(Saved entries)
- - - - -

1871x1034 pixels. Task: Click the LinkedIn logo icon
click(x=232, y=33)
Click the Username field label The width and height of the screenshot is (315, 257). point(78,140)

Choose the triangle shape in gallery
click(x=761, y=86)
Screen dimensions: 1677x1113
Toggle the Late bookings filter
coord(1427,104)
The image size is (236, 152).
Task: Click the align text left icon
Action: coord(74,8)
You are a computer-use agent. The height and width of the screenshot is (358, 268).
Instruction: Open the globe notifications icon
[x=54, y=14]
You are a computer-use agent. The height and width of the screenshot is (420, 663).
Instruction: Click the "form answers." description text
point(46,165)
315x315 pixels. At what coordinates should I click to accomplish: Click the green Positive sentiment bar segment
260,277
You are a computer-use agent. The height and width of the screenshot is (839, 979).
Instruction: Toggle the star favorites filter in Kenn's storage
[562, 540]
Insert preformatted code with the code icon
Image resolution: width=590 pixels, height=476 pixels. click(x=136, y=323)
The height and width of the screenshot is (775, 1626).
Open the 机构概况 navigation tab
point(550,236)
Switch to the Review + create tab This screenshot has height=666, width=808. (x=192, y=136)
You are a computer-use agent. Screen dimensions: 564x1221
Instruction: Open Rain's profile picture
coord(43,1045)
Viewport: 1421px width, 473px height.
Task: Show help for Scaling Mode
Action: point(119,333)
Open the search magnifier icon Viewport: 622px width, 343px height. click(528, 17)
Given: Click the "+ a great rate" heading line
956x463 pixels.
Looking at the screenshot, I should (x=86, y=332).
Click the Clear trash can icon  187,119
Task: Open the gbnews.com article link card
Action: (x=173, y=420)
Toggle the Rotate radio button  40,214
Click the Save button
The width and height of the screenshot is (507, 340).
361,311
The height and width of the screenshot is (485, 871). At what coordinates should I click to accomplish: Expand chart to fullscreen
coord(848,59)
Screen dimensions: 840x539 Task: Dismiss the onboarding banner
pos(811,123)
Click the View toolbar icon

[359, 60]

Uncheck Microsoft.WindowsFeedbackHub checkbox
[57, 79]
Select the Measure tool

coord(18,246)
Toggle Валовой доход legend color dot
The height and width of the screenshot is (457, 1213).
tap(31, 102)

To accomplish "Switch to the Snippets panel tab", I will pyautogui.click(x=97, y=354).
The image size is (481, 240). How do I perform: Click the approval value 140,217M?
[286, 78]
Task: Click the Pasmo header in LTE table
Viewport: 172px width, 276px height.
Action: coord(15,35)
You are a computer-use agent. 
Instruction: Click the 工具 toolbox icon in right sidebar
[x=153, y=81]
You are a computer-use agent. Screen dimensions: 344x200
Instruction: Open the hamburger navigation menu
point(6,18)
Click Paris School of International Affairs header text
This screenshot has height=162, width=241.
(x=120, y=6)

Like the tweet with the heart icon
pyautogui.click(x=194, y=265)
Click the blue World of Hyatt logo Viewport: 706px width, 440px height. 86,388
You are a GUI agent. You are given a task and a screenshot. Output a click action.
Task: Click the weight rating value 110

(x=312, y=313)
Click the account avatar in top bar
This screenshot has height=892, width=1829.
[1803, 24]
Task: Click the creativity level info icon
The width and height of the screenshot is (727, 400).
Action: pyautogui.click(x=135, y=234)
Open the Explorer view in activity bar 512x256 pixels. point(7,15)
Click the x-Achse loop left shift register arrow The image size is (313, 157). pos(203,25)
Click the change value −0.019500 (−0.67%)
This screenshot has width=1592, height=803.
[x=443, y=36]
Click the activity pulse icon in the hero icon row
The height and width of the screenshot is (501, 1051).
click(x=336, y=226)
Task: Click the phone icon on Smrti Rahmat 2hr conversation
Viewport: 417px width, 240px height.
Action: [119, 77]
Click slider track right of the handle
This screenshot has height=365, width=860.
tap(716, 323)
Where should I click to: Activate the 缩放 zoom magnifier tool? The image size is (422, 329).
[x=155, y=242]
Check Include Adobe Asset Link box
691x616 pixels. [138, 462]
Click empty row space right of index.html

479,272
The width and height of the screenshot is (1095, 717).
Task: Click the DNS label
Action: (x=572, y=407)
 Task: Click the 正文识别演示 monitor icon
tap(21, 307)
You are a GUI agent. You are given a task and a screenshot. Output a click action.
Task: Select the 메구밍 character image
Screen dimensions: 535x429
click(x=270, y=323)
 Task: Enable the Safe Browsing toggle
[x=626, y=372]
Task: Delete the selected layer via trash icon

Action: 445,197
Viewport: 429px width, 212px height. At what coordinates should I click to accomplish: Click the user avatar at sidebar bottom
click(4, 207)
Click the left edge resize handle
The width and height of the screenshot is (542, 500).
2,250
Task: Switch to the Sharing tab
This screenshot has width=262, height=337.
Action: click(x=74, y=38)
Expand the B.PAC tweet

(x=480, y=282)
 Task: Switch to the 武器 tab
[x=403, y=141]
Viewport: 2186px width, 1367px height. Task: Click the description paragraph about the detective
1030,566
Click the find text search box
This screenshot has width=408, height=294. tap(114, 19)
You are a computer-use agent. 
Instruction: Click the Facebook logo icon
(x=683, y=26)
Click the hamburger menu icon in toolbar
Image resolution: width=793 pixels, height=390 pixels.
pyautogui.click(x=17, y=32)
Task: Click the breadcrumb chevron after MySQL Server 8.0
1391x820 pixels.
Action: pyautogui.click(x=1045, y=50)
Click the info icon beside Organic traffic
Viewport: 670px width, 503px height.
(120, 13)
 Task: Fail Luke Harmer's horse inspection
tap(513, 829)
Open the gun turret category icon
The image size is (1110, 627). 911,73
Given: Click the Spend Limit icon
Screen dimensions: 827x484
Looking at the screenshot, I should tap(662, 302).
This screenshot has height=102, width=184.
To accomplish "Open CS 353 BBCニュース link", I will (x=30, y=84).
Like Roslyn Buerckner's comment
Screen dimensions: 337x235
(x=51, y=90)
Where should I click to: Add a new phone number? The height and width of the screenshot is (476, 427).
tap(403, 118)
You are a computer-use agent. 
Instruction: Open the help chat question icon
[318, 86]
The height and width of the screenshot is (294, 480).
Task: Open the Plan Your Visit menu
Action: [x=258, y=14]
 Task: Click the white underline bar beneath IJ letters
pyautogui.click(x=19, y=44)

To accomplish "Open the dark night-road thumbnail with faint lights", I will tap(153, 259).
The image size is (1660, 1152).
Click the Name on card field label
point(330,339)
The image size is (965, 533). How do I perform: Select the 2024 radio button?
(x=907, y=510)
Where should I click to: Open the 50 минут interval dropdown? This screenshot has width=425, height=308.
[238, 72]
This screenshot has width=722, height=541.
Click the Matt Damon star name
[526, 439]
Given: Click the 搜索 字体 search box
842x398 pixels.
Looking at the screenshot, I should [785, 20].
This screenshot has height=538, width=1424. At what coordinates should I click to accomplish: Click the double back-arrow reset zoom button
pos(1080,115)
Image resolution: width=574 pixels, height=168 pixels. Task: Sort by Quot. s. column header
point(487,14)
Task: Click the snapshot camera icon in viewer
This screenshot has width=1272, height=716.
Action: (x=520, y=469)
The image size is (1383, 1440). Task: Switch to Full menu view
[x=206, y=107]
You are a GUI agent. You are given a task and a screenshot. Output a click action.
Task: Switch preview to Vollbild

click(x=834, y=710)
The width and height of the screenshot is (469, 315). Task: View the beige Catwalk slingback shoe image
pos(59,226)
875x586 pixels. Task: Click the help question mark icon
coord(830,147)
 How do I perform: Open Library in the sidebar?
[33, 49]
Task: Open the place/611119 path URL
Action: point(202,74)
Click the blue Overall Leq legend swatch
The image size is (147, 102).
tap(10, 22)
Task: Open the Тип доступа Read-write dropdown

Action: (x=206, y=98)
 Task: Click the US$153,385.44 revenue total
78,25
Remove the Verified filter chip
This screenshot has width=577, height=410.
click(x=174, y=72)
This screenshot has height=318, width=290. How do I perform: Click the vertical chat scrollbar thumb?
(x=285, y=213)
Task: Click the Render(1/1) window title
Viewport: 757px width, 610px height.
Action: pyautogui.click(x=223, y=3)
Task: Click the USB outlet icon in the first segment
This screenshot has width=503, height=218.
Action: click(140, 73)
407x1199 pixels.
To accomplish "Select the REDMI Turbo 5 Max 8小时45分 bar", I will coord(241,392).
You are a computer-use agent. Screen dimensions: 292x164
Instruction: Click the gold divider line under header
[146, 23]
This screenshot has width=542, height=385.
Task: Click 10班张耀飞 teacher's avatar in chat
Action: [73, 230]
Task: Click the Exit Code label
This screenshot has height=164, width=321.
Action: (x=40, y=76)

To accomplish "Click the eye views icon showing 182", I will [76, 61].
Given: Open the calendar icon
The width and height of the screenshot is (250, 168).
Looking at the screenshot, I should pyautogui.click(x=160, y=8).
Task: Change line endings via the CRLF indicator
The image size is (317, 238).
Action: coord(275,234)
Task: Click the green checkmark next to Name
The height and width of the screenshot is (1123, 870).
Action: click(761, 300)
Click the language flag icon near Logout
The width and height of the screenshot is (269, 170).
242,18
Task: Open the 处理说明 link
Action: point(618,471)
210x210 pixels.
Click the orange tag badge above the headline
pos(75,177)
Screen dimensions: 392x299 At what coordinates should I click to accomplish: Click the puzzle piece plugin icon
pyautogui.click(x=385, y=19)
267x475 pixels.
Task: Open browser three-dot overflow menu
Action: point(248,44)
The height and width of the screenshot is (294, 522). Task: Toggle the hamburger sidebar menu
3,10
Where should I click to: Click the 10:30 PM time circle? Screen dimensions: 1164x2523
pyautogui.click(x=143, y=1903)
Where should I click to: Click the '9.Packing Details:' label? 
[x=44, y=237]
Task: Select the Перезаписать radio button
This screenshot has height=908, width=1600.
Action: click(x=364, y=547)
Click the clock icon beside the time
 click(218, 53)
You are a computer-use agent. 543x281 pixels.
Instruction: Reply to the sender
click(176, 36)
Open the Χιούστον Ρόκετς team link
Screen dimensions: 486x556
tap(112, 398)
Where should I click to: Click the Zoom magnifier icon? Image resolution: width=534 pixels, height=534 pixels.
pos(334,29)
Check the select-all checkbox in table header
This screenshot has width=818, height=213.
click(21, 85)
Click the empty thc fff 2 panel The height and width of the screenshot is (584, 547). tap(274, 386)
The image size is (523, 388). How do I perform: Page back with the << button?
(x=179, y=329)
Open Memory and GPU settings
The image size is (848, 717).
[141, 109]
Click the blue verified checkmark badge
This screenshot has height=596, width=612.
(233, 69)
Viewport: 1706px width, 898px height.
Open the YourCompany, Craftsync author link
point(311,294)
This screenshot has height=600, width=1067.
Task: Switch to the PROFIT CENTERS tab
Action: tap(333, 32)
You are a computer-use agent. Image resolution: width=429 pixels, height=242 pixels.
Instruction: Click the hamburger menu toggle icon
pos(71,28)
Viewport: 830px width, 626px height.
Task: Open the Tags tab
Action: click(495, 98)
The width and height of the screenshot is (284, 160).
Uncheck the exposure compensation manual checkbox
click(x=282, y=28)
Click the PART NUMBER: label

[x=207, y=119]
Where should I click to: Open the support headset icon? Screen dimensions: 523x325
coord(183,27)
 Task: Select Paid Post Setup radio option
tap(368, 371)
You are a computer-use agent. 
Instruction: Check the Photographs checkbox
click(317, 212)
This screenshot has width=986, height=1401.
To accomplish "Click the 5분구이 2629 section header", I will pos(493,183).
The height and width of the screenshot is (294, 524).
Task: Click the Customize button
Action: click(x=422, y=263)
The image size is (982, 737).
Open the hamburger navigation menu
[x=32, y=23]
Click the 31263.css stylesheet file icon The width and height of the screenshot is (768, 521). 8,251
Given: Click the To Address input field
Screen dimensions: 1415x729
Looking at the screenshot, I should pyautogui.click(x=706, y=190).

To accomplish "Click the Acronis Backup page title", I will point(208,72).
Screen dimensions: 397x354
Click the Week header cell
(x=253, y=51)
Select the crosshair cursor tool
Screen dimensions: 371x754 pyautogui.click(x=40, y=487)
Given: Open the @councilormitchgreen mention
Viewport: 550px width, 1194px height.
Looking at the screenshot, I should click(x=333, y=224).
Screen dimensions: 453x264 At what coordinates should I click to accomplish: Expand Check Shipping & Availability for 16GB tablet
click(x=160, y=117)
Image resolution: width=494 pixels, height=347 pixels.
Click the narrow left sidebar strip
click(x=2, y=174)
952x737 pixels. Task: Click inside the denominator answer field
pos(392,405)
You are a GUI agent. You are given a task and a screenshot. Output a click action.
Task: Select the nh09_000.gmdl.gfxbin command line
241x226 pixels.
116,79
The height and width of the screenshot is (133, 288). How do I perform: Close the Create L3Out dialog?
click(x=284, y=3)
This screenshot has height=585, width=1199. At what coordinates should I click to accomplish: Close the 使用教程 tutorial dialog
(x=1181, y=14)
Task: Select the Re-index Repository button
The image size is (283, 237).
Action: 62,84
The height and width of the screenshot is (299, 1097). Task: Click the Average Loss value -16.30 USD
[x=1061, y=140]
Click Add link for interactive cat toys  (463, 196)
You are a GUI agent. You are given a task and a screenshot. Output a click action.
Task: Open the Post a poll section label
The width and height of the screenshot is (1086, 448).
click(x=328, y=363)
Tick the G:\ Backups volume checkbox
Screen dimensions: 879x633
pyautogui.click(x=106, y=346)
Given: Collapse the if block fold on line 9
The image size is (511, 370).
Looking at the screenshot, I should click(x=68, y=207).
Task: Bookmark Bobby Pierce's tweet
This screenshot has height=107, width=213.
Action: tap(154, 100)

- - - - -

§ **Problem to solve**
Quote exactly the stretch of lines above that starts at the first one and ends at the line with "Screen dimensions: 1677x1113", and nothing beyond it.

§ **Response below**
1871x1034 pixels. Task: Click the LinkedIn logo icon
click(x=232, y=33)
Click the Username field label The width and height of the screenshot is (315, 257). point(78,140)

Choose the triangle shape in gallery
click(x=761, y=86)
Screen dimensions: 1677x1113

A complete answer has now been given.